Na manhã desta quarta-feira, 06, os servidores do Fórum de Justiça de Cerejeiras também aderiam à paralização de meio período, ocorrida em todas as unidades judiciais do Estado, para protestar contra o atentado a bomba desferido contra juíza Keyla Alessandra Rocha de Almeida, na madrugada desta última segunda, 04, na cidade de Pimenta Bueno.

Num breve discurso feito no pátio do Fórum às 10h00 da manhã desta quarta, o juiz titular da Primeira Vara de Cerejeiras, Bruno Ribeiro, disse que o atentado à colega é, na verdade, um ataque que vai além de um ato praticado contra uma servidora pública. “O atentado contra a nossa colega é um atentado contra a sociedade, contra o Estado de Direito e contra a República Federativa do Brasil”, diz o magistrado cerejeirense.

Além do titular da Primeira Vara, a juíza Roberta Cristina Macedo, da Segunda Vara de Justiça de Cerejeiras, leu uma “carta aberta à sociedade rondoniense”. O mesmo manifesto está sendo lido em todas as unidades judiciais em Rondônia, e alerta à população para o teor deste tipo de ação. “Uma família foi atacada. Uma magistrada foi atacada. O Estado de Direito foi atacado”, diz um trecho do documento.

No final do manifesto público, que durou pouco menos de meia hora, a juíza Roberta Cristina disse que, no Cone Sul, um juiz já foi atacado. “Já houve o caso de um ataque a um magistrado em Vilhena, há muito tempo”, afirma.

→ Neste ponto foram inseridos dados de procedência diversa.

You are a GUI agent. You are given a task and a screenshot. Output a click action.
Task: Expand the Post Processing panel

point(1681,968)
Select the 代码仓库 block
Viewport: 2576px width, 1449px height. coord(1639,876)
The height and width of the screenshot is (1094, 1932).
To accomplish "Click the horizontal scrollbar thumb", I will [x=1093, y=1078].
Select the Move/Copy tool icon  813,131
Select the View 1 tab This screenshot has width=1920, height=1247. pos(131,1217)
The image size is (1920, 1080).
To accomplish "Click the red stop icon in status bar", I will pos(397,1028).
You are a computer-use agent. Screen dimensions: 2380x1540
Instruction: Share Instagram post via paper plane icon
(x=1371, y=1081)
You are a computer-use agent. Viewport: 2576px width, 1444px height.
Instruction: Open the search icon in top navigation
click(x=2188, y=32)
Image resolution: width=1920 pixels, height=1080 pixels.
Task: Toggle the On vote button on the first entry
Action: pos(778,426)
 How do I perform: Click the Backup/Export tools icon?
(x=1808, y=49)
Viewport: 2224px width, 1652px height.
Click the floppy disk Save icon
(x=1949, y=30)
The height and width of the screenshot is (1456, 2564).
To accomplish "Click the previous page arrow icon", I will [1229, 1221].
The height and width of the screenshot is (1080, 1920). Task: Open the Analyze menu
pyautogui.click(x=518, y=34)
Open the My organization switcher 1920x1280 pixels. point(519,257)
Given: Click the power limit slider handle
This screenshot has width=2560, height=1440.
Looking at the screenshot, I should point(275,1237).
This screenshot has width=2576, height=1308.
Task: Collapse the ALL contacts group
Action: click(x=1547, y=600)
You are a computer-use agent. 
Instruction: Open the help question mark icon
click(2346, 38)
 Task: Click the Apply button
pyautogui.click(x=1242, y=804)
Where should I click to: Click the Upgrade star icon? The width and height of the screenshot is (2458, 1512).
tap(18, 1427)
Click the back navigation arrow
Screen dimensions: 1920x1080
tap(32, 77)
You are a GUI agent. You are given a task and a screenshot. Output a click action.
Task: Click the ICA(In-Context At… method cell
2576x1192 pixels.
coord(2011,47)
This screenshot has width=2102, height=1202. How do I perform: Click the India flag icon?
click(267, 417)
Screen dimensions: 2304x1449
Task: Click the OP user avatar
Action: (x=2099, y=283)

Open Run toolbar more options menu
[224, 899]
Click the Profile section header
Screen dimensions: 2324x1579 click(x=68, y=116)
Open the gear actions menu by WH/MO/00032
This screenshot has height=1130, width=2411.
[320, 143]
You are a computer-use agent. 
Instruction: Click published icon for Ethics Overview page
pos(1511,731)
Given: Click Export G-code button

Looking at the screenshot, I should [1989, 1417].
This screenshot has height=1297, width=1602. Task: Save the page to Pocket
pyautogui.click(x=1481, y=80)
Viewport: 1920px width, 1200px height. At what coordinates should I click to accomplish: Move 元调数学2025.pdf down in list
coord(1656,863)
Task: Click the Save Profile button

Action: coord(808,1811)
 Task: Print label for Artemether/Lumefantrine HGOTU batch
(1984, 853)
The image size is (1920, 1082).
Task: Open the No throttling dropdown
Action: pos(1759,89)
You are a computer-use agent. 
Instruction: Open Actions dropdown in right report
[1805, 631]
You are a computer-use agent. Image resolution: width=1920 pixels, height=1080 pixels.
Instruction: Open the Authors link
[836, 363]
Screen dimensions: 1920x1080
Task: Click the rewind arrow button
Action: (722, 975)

Ainda segundo a magistrada, ameaças de morte contra juízes também já ocorreram no Cone Sul, incluindo em Cerejeiras. “Juízes já foram ameaçados aqui”, diz.

Mas, de acordo com a magistrada, nenhuma dessas ações criminosas vai intimidar o andamento da Justiça. “Isso não vai nos intimidar. Estamos unidos em todo o Brasil e em Rondônia também para fazer justiça. Nada vai impedir essa nossa missão”, encerrou.

Promotores de Justiça da Comarca de Cerejeiras também participaram do ato de protesto, mas não discursaram.